On Random and Partition Testing

Simeon Ntafos

University of Texas at Dallas

Computer Science Program

Richardson, TX 75083, USA

Abstract

There have been many comparisons of random and partition testing. Proportional partition testing has been suggested as the optimum way to perform partition testing. In this paper we show that this might not be so and discuss some of the problems with previous studies. We look at the expected cost of failures as a way to evaluate the effectiveness of testing strategies and use it to compare random testing, uniform partition testing and proportional partition testing. Also, we introduce partition testing strategies that try to take the cost of failures into account and present some results on their effectiveness.

Keywords

Program Testing, Random Testing, Partition Testing.

1. Introduction

The main method that is used in order to reach some level of confidence on the reliability of software is program testing. Program testing strategies (testing criteria) execute the program on a (usually very small) subset of its inputs. Herein lies the problem and challenge of software testing. How do we select the test cases so that we can be confident about the reliability of the program from a very small sample?
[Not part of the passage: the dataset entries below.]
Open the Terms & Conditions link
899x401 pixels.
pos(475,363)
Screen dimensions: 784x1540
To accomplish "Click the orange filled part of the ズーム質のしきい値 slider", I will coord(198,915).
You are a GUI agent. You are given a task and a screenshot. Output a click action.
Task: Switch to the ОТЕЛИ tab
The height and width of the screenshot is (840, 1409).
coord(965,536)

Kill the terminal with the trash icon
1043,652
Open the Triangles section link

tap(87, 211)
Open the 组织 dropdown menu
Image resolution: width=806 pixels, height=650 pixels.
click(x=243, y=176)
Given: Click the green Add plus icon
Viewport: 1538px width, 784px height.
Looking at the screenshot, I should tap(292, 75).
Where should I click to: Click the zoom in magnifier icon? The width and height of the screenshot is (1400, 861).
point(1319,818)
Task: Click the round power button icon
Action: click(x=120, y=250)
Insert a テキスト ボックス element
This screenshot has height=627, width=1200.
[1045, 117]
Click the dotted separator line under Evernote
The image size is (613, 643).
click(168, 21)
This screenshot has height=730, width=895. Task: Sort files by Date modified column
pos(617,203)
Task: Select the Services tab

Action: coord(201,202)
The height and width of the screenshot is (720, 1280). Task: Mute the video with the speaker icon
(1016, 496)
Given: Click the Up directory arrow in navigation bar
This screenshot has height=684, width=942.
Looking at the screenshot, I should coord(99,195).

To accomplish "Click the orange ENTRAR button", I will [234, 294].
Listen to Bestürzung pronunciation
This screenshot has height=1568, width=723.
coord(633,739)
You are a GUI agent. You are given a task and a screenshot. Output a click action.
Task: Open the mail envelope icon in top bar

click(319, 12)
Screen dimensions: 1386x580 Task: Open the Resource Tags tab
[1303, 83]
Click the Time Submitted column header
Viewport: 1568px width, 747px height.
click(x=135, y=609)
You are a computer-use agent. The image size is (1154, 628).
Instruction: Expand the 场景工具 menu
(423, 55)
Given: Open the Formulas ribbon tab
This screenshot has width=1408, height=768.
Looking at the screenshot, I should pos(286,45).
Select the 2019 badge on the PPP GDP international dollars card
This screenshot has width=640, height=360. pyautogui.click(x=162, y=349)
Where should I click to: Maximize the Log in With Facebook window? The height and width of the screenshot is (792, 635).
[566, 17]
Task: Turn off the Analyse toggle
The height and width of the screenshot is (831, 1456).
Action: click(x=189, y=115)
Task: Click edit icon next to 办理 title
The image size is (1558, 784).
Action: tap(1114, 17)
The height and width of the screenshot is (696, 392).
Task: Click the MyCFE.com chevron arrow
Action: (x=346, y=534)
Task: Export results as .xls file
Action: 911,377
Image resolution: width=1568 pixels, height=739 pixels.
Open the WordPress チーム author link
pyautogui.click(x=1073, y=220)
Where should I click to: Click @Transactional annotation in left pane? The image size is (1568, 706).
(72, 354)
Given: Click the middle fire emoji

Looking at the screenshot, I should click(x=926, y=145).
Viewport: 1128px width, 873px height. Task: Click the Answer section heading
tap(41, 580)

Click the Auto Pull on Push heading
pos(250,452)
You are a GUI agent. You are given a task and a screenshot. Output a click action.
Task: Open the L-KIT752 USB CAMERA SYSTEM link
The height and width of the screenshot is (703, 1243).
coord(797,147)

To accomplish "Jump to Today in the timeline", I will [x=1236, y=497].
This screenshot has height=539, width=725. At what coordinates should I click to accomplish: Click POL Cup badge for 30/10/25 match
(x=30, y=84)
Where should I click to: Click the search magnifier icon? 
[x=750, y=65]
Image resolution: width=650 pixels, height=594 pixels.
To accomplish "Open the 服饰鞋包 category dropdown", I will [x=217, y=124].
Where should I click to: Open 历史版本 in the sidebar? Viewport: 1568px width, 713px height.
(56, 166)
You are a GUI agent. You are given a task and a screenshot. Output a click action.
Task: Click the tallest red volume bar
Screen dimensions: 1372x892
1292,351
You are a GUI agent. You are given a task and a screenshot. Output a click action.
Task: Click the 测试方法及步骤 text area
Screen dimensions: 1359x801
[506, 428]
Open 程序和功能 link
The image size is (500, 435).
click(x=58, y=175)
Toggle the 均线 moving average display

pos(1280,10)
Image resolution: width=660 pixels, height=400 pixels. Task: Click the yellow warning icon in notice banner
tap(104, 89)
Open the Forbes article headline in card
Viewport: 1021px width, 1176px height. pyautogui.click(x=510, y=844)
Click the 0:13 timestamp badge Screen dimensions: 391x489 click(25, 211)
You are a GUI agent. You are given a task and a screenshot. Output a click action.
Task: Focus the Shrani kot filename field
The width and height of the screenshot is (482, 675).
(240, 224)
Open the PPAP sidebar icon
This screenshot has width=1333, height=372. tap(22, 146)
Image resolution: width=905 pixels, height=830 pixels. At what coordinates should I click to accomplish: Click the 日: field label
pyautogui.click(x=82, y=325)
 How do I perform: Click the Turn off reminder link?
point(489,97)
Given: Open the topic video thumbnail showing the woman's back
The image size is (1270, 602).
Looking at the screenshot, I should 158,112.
Most testing strategies use some kind of information about the program to generate the test cases. This information may be the control or data flow of the program [1], functional properties of the program [15,16], information on commonly occurring errors and combinations thereof (e.g., mutation analysis [9]). Partition testing is a general model for many of these strategies. In partition testing, the input domain of the program is partitioned into subdomains and test cases are selected from each subdomain. A subdomain could consist of inputs that cause a certain branch to be executed, or inputs that are "equivalent" with respect to some property (equivalence partitioning [16]), or even inputs that are likely to encounter a certain type of error. This allows partition testing to model a variety of knowledge-based strategies (although it is not, by any means, a perfect model).

In random testing, test cases are selected randomly from the input domain of the program. There is a body of research that appears to suggest that knowledge-based testing strategies do not perform significantly better than an equal number of randomly selected test cases unless they test low probability subdomains that have high failure rates [10,13]. An analytical comparison of random and partition testing [21] reports conditions under which random and partition testing outperform each other. One of the observations in [21] was that partition testing is certain to perform better than random testing if all the subdomains have equal size. This was followed up by others [2-6] who developed more conditions that make partition testing better than random testing and led them to suggest proportional partition testing (where the number of test cases per subdomain is proportional to the probability/size of the subdomain) as the optimum way to do partition testing [2,6].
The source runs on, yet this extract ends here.